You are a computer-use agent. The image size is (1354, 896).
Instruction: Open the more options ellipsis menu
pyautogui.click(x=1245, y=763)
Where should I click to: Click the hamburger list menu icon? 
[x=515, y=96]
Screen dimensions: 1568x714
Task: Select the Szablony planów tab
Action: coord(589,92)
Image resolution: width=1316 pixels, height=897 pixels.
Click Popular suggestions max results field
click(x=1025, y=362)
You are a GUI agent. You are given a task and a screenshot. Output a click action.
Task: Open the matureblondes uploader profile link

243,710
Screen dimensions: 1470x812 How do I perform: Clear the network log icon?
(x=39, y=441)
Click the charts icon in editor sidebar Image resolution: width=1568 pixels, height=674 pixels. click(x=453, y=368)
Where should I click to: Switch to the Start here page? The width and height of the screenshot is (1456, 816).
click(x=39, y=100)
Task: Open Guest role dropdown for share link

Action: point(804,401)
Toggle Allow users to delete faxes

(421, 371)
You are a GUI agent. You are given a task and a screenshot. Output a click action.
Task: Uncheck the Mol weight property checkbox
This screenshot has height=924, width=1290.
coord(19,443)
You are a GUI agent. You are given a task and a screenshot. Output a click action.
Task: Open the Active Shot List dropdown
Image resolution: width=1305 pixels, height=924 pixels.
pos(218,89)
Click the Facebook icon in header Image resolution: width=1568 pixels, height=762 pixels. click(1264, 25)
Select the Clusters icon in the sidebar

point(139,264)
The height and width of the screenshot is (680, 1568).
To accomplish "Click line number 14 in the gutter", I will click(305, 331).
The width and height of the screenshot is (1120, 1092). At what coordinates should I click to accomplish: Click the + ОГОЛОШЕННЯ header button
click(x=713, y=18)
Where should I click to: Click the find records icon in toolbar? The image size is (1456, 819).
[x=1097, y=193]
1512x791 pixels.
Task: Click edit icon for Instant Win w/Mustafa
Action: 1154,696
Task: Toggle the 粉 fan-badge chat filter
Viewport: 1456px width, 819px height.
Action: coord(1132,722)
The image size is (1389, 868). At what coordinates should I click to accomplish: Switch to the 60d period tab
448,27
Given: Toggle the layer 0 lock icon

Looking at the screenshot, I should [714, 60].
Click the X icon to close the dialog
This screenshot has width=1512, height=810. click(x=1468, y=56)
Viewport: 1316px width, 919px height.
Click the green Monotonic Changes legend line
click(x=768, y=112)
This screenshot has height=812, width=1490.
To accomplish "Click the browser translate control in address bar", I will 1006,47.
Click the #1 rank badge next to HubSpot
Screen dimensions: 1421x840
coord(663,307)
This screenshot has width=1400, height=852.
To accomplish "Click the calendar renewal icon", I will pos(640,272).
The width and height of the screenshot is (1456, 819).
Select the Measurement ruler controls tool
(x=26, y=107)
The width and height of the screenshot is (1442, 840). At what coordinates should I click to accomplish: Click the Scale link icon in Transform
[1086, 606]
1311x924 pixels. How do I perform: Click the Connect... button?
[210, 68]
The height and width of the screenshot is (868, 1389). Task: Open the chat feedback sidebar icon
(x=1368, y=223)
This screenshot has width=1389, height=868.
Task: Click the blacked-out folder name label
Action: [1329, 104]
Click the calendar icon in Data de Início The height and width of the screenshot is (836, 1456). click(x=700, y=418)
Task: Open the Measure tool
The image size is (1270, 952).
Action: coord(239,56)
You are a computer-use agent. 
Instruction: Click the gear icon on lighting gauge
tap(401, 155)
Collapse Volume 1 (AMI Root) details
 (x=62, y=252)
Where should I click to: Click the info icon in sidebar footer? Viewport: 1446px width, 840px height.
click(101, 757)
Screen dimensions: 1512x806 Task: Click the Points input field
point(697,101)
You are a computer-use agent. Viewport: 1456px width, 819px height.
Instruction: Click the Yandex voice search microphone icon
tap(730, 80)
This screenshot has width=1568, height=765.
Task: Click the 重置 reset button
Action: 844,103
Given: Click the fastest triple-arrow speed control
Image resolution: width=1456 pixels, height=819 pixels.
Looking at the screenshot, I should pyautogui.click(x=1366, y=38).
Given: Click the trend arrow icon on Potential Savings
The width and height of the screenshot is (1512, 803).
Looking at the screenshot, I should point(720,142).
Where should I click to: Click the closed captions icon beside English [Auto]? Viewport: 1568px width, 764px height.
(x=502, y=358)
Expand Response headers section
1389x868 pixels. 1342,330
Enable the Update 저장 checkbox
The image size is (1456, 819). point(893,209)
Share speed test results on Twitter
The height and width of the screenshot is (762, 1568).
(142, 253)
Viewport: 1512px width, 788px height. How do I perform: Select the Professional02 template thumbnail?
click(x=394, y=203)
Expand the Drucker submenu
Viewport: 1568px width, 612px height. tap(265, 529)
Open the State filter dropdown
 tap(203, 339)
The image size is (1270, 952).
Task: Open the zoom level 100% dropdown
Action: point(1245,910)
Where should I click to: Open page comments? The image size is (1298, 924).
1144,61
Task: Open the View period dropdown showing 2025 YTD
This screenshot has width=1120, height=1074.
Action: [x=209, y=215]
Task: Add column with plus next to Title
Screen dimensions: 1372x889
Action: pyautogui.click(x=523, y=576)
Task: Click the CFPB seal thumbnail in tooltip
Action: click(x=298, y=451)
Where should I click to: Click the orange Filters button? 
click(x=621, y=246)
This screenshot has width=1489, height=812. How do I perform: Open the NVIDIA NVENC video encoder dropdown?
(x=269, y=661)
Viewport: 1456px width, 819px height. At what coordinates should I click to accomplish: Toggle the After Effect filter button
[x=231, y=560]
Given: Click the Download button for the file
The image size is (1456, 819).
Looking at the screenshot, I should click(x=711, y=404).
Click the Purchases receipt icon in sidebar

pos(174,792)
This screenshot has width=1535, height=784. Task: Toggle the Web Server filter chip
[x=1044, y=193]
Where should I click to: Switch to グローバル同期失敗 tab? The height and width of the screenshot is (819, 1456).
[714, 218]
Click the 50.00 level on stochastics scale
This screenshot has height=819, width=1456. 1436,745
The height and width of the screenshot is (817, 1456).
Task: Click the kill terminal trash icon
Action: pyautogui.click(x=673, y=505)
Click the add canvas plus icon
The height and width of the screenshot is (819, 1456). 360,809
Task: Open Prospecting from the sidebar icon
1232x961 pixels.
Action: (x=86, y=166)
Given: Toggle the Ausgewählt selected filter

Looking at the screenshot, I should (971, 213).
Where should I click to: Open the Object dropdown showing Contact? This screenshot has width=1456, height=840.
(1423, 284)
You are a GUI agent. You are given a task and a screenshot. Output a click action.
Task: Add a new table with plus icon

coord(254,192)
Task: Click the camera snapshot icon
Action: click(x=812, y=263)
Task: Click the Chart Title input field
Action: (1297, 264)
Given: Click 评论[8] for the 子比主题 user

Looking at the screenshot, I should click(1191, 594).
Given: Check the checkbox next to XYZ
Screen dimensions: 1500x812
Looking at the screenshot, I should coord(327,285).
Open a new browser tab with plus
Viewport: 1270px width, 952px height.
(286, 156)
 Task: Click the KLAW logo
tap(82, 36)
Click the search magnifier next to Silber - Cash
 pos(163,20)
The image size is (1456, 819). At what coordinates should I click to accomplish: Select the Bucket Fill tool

──────

#### AIM OF THE TASK:
Retype the data in full and match it exactly.

#### EXPECTED OUTPUT:
You are a computer-use agent. The image size is (1354, 896).
Instruction: Open the more options ellipsis menu
pyautogui.click(x=1245, y=763)
Where should I click to: Click the hamburger list menu icon? 
[x=515, y=96]
Screen dimensions: 1568x714
Task: Select the Szablony planów tab
Action: coord(589,92)
Image resolution: width=1316 pixels, height=897 pixels.
Click Popular suggestions max results field
click(x=1025, y=362)
You are a GUI agent. You are given a task and a screenshot. Output a click action.
Task: Open the matureblondes uploader profile link

243,710
Screen dimensions: 1470x812 How do I perform: Clear the network log icon?
(x=39, y=441)
Click the charts icon in editor sidebar Image resolution: width=1568 pixels, height=674 pixels. click(x=453, y=368)
Where should I click to: Switch to the Start here page? The width and height of the screenshot is (1456, 816).
click(x=39, y=100)
Task: Open Guest role dropdown for share link

Action: point(804,401)
Toggle Allow users to delete faxes

(421, 371)
You are a GUI agent. You are given a task and a screenshot. Output a click action.
Task: Uncheck the Mol weight property checkbox
This screenshot has height=924, width=1290.
coord(19,443)
You are a GUI agent. You are given a task and a screenshot. Output a click action.
Task: Open the Active Shot List dropdown
Image resolution: width=1305 pixels, height=924 pixels.
pos(218,89)
Click the Facebook icon in header Image resolution: width=1568 pixels, height=762 pixels. click(1264, 25)
Select the Clusters icon in the sidebar

point(139,264)
The height and width of the screenshot is (680, 1568).
To accomplish "Click line number 14 in the gutter", I will click(305, 331).
The width and height of the screenshot is (1120, 1092). At what coordinates should I click to accomplish: Click the + ОГОЛОШЕННЯ header button
click(x=713, y=18)
Where should I click to: Click the find records icon in toolbar? The image size is (1456, 819).
[x=1097, y=193]
1512x791 pixels.
Task: Click edit icon for Instant Win w/Mustafa
Action: 1154,696
Task: Toggle the 粉 fan-badge chat filter
Viewport: 1456px width, 819px height.
Action: coord(1132,722)
The image size is (1389, 868). At what coordinates should I click to accomplish: Switch to the 60d period tab
448,27
Given: Toggle the layer 0 lock icon

Looking at the screenshot, I should [714, 60].
Click the X icon to close the dialog
This screenshot has width=1512, height=810. click(x=1468, y=56)
Viewport: 1316px width, 919px height.
Click the green Monotonic Changes legend line
click(x=768, y=112)
This screenshot has height=812, width=1490.
To accomplish "Click the browser translate control in address bar", I will 1006,47.
Click the #1 rank badge next to HubSpot
Screen dimensions: 1421x840
coord(663,307)
This screenshot has width=1400, height=852.
To accomplish "Click the calendar renewal icon", I will pos(640,272).
The width and height of the screenshot is (1456, 819).
Select the Measurement ruler controls tool
(x=26, y=107)
The width and height of the screenshot is (1442, 840). At what coordinates should I click to accomplish: Click the Scale link icon in Transform
[1086, 606]
1311x924 pixels. How do I perform: Click the Connect... button?
[210, 68]
The height and width of the screenshot is (868, 1389). Task: Open the chat feedback sidebar icon
(x=1368, y=223)
This screenshot has width=1389, height=868.
Task: Click the blacked-out folder name label
Action: [1329, 104]
Click the calendar icon in Data de Início The height and width of the screenshot is (836, 1456). click(x=700, y=418)
Task: Open the Measure tool
The image size is (1270, 952).
Action: coord(239,56)
You are a computer-use agent. 
Instruction: Click the gear icon on lighting gauge
tap(401, 155)
Collapse Volume 1 (AMI Root) details
 (x=62, y=252)
Where should I click to: Click the info icon in sidebar footer? Viewport: 1446px width, 840px height.
click(101, 757)
Screen dimensions: 1512x806 Task: Click the Points input field
point(697,101)
You are a computer-use agent. Viewport: 1456px width, 819px height.
Instruction: Click the Yandex voice search microphone icon
tap(730, 80)
This screenshot has width=1568, height=765.
Task: Click the 重置 reset button
Action: 844,103
Given: Click the fastest triple-arrow speed control
Image resolution: width=1456 pixels, height=819 pixels.
Looking at the screenshot, I should pyautogui.click(x=1366, y=38).
Given: Click the trend arrow icon on Potential Savings
The width and height of the screenshot is (1512, 803).
Looking at the screenshot, I should point(720,142).
Where should I click to: Click the closed captions icon beside English [Auto]? Viewport: 1568px width, 764px height.
(x=502, y=358)
Expand Response headers section
1389x868 pixels. 1342,330
Enable the Update 저장 checkbox
The image size is (1456, 819). point(893,209)
Share speed test results on Twitter
The height and width of the screenshot is (762, 1568).
(142, 253)
Viewport: 1512px width, 788px height. How do I perform: Select the Professional02 template thumbnail?
click(x=394, y=203)
Expand the Drucker submenu
Viewport: 1568px width, 612px height. tap(265, 529)
Open the State filter dropdown
 tap(203, 339)
The image size is (1270, 952).
Task: Open the zoom level 100% dropdown
Action: point(1245,910)
Where should I click to: Open page comments? The image size is (1298, 924).
1144,61
Task: Open the View period dropdown showing 2025 YTD
This screenshot has width=1120, height=1074.
Action: [x=209, y=215]
Task: Add column with plus next to Title
Screen dimensions: 1372x889
Action: pyautogui.click(x=523, y=576)
Task: Click the CFPB seal thumbnail in tooltip
Action: click(x=298, y=451)
Where should I click to: Click the orange Filters button? 
click(x=621, y=246)
This screenshot has width=1489, height=812. How do I perform: Open the NVIDIA NVENC video encoder dropdown?
(x=269, y=661)
Viewport: 1456px width, 819px height. At what coordinates should I click to accomplish: Toggle the After Effect filter button
[x=231, y=560]
Given: Click the Download button for the file
The image size is (1456, 819).
Looking at the screenshot, I should click(x=711, y=404).
Click the Purchases receipt icon in sidebar

pos(174,792)
This screenshot has width=1535, height=784. Task: Toggle the Web Server filter chip
[x=1044, y=193]
Where should I click to: Switch to グローバル同期失敗 tab? The height and width of the screenshot is (819, 1456).
[714, 218]
Click the 50.00 level on stochastics scale
This screenshot has height=819, width=1456. 1436,745
The height and width of the screenshot is (817, 1456).
Task: Click the kill terminal trash icon
Action: pyautogui.click(x=673, y=505)
Click the add canvas plus icon
The height and width of the screenshot is (819, 1456). 360,809
Task: Open Prospecting from the sidebar icon
1232x961 pixels.
Action: (x=86, y=166)
Given: Toggle the Ausgewählt selected filter

Looking at the screenshot, I should (971, 213).
Where should I click to: Open the Object dropdown showing Contact? This screenshot has width=1456, height=840.
(1423, 284)
You are a GUI agent. You are given a task and a screenshot. Output a click action.
Task: Add a new table with plus icon

coord(254,192)
Task: Click the camera snapshot icon
Action: click(x=812, y=263)
Task: Click the Chart Title input field
Action: (1297, 264)
Given: Click 评论[8] for the 子比主题 user

Looking at the screenshot, I should click(1191, 594).
Given: Check the checkbox next to XYZ
Screen dimensions: 1500x812
Looking at the screenshot, I should coord(327,285).
Open a new browser tab with plus
Viewport: 1270px width, 952px height.
(286, 156)
 Task: Click the KLAW logo
tap(82, 36)
Click the search magnifier next to Silber - Cash
 pos(163,20)
The image size is (1456, 819). At what coordinates should I click to accomplish: Select the Bucket Fill tool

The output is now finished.